The Big Show is a 1936 American Western musical film directed by Mack V. Wright and starring Gene Autry, Kay Hughes, and Smiley Burnette. Written by Dorrell and Stuart E. McGowan, the film is about a singing cowboy who confuses two girls by being himself and his own stunt double at the Texas Centennial in Dallas. Roy Rogers appears in the film as one of the Sons of the Pioneers.

Plot
Western movie star Tom Ford (Gene Autry) is scheduled to make a guest appearance at the Texas Centennial celebration in Dallas. When Ford leaves on vacation intending to miss the celebration, his publicity manager Lee Wilson (William Newell) convinces singing cowboy Gene Autry (Gene Autry) to appear in Tom's place. While driving to Dallas from Hollywood, Gene meets Marion Hill (Kay Hughes) when his trailer collides with her wagon. Marion is also on her way to the centennial, intending to enter her show steer in the Texas Centennial Exposition. Watching Gene skillfully retrieve her cattle, Marion is impressed to see a movie star perform like a true cowboy.

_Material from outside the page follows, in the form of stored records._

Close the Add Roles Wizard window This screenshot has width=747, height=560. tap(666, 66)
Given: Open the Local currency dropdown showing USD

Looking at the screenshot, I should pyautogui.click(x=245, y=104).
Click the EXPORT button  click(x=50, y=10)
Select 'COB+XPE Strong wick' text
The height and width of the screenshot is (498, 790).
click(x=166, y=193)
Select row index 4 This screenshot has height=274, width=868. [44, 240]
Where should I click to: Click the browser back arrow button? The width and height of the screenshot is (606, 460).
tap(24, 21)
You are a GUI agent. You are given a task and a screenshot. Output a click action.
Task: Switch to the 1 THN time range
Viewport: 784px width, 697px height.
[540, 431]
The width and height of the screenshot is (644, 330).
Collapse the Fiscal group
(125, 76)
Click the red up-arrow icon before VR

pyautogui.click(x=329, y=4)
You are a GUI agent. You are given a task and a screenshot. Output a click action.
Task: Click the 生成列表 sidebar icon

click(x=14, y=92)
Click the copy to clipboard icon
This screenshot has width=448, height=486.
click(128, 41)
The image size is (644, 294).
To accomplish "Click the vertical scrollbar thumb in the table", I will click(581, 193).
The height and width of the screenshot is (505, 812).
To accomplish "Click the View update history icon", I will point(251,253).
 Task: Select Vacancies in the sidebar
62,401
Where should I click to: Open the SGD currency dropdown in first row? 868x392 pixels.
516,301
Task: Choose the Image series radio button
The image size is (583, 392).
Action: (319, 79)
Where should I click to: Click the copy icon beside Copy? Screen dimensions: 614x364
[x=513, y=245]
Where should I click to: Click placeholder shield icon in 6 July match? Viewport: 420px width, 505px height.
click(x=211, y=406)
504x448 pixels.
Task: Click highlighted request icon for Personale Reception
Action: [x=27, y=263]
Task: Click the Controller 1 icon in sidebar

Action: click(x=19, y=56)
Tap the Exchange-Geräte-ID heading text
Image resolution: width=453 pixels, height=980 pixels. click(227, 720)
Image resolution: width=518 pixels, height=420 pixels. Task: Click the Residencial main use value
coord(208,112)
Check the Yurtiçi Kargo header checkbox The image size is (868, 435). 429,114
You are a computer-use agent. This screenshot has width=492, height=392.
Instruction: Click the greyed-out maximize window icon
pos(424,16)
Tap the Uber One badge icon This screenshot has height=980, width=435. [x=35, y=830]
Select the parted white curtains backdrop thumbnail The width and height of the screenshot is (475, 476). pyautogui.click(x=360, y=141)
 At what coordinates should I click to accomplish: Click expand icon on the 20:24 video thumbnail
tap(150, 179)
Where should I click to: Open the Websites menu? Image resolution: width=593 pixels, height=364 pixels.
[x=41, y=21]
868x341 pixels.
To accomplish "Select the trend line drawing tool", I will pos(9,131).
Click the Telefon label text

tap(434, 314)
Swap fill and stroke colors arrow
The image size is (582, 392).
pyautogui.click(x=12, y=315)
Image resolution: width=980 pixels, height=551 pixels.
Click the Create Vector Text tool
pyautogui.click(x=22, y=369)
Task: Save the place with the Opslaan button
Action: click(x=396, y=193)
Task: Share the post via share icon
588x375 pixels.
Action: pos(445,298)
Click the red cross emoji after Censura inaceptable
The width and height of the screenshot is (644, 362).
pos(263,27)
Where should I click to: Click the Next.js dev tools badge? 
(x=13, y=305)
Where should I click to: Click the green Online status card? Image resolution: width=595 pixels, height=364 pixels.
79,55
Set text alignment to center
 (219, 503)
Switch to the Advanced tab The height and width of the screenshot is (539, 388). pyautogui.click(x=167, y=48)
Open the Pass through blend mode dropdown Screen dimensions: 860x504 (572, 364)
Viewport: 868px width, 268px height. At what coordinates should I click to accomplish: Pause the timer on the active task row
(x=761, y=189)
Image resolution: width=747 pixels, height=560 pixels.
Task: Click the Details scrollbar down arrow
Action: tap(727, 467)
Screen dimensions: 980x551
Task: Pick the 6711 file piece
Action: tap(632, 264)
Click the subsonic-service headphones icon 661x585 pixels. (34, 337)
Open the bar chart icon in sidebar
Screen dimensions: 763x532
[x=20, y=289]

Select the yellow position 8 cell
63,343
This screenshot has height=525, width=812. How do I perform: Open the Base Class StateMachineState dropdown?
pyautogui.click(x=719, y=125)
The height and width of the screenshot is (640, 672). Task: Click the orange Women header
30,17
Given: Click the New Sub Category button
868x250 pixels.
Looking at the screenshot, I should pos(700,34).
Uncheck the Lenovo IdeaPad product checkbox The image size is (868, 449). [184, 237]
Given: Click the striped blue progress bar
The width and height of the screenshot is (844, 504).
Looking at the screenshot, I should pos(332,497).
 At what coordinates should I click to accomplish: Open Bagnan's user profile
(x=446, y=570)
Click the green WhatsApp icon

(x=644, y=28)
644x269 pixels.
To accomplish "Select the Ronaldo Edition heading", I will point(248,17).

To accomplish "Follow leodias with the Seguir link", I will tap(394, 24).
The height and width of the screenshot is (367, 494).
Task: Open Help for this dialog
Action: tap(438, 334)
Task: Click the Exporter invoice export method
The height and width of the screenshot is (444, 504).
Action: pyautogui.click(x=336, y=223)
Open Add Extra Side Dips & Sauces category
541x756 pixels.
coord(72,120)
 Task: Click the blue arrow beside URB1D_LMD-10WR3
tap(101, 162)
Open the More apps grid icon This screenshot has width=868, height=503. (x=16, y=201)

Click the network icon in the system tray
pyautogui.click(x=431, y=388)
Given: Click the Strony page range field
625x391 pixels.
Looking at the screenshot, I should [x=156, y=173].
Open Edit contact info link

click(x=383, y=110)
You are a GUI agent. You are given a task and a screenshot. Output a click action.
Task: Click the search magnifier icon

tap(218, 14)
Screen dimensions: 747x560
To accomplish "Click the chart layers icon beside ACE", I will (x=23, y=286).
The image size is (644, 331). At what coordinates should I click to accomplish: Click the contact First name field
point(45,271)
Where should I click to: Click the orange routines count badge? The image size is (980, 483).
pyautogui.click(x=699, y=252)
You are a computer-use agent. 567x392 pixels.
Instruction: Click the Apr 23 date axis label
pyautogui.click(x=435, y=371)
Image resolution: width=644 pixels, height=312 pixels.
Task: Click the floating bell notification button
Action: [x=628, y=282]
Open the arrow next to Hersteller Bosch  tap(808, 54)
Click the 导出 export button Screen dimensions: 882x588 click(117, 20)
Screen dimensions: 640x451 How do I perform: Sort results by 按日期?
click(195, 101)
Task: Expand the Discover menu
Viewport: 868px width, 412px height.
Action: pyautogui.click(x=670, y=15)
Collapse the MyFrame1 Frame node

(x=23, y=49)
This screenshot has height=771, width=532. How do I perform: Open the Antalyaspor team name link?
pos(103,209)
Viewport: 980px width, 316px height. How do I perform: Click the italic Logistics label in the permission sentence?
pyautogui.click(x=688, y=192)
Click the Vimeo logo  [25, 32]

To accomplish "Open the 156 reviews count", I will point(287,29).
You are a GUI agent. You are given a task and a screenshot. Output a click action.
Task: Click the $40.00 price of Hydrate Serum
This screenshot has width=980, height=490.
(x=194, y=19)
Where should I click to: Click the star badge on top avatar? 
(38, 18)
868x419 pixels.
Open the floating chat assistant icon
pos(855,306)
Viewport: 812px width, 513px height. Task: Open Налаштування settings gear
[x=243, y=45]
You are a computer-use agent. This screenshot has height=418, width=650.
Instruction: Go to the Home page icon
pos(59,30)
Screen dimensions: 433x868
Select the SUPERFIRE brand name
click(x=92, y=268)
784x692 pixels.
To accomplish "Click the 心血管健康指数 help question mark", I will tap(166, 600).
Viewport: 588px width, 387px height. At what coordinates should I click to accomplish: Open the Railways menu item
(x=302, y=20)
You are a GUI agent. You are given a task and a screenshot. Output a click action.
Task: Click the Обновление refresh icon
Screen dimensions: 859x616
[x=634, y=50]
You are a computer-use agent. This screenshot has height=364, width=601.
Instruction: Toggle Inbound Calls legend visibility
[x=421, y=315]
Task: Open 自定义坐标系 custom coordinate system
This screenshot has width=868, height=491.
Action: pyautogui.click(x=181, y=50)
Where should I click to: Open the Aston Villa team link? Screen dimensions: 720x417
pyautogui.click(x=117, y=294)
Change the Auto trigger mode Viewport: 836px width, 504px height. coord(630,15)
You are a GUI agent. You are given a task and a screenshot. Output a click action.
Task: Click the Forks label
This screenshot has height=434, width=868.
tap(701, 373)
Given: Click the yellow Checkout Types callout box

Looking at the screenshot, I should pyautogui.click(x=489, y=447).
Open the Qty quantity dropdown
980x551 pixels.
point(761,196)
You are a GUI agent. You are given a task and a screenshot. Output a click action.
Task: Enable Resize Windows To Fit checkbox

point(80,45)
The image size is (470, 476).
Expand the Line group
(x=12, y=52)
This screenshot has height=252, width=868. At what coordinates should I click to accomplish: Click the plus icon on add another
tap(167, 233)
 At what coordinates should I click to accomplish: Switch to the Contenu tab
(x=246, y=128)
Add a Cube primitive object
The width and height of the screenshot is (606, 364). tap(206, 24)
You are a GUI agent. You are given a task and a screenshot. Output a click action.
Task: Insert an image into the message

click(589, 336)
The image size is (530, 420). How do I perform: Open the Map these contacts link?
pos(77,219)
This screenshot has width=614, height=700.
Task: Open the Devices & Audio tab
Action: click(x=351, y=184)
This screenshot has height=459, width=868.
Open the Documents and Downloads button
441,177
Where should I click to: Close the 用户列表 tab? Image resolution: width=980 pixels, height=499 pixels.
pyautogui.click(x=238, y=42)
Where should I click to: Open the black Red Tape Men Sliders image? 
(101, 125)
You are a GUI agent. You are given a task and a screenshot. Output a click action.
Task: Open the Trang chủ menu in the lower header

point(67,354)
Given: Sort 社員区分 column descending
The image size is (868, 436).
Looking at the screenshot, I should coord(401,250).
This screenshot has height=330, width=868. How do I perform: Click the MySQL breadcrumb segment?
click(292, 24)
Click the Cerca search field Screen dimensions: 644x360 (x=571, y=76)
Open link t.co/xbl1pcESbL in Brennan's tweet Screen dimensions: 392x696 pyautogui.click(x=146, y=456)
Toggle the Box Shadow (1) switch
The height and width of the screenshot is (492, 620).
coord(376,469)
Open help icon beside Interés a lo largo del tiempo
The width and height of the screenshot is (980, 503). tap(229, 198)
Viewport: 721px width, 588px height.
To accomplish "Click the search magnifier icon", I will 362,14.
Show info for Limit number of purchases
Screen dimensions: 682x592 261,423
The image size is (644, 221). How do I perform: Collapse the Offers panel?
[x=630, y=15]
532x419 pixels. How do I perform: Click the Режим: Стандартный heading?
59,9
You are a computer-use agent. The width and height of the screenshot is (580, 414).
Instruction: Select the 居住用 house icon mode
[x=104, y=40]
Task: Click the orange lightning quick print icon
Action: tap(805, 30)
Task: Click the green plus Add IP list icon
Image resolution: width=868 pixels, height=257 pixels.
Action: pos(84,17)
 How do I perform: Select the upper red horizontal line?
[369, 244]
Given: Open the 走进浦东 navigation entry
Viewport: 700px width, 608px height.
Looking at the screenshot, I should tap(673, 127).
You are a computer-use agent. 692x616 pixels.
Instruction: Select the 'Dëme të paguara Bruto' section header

At the Texas Centennial in Dallas, Gene (pretending to be movie star Tom Ford) sings on the radio and becomes a national hit. Studio head Swartz (Charles Judels), hoping to capitalize on the publicity, decides to launch a series of Western musicals starring Tom Ford, even though the real Ford cannot sing a note. When the engagement of Gene (as Tom Ford) and Marion is announced in the newspapers, Ford's real fiancée is infuriated. Meanwhile, gambler Tony Rico (Harry Worth) and his henchmen arrive in Dallas to collect the $10,000 that Tom owes. Wilson is forced to pay the debt, plus $25,000 to keep Rico from revealing Gene's identity. Tom Ford finally shows up and reports to Swartz, but the studio head would rather appease the blackmailers than replace Gene with the talentless Ford.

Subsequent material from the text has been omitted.